Description of the task:
Set down exactly the lines running from the one with "The width and" to the last line of the listing below, both included, and skip every picture.

Information supplied:
········
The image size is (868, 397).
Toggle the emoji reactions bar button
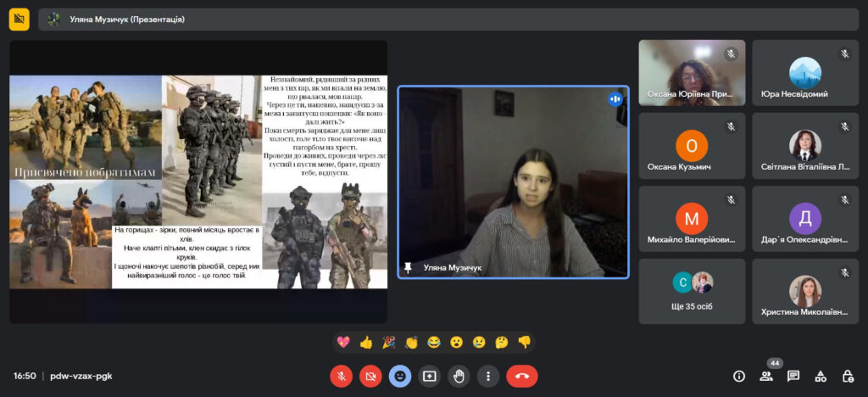[x=400, y=376]
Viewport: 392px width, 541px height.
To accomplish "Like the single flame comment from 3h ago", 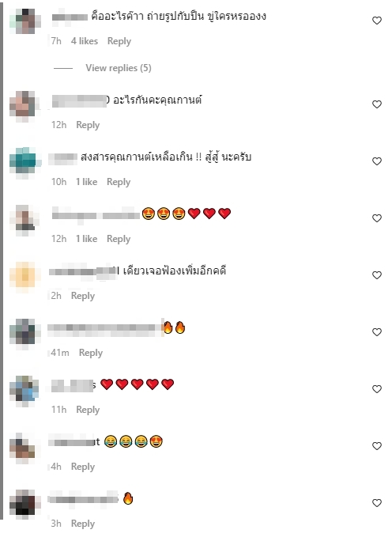I will 377,503.
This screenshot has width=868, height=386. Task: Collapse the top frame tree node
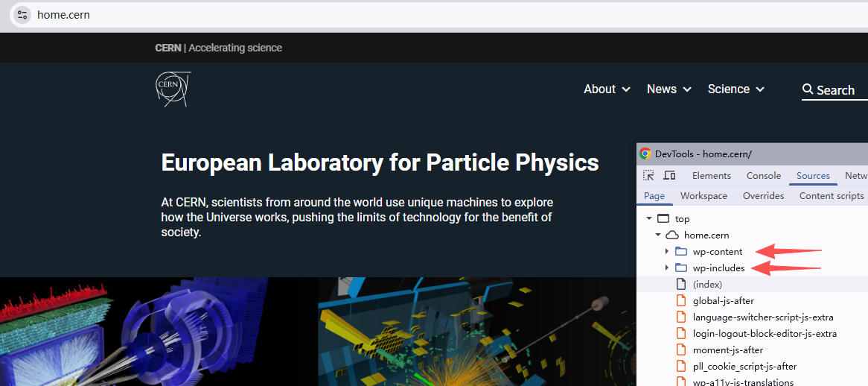[x=649, y=219]
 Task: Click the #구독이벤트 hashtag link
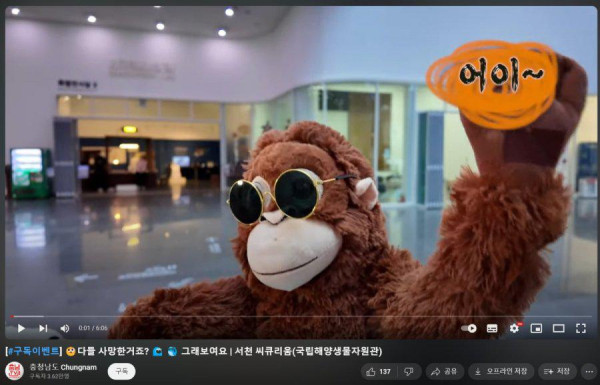point(33,351)
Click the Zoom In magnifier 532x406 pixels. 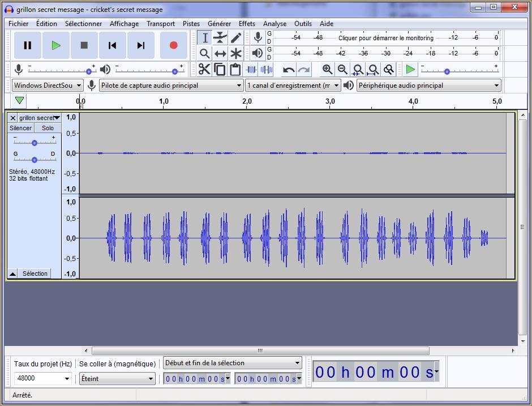(327, 70)
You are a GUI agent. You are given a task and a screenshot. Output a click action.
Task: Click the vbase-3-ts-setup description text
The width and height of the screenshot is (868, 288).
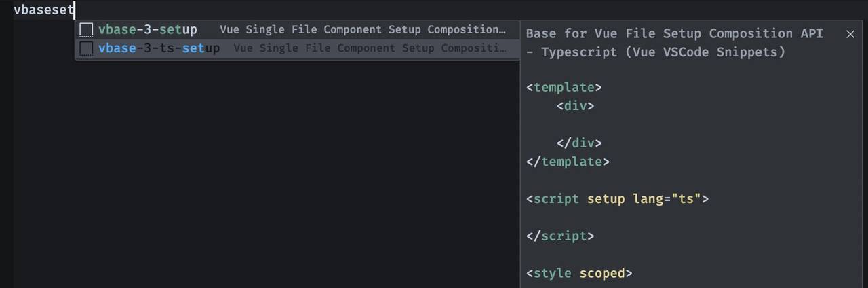(369, 48)
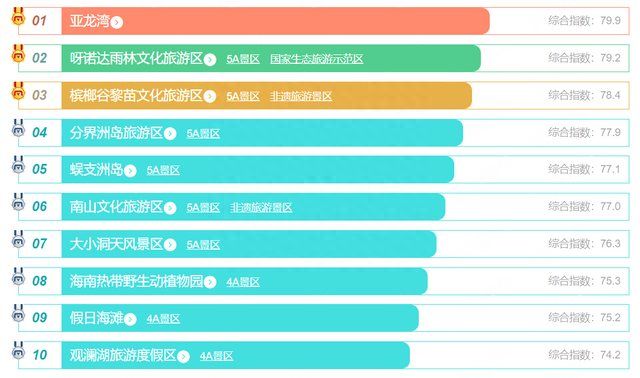640x378 pixels.
Task: Click the grey medal icon beside rank 04
Action: point(18,128)
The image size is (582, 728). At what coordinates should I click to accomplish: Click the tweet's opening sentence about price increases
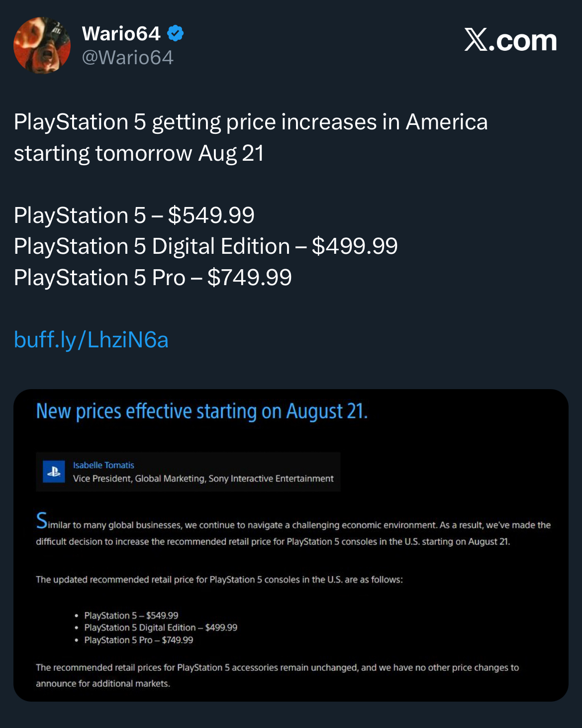251,138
········
Reply to the exercise:
The width and height of the screenshot is (868, 288).
(369, 48)
640x378 pixels.
Task: Click the grey medal icon beside rank 04
Action: point(18,128)
The image size is (582, 728). At what coordinates should I click to accomplish: Click the tweet's opening sentence about price increases
251,138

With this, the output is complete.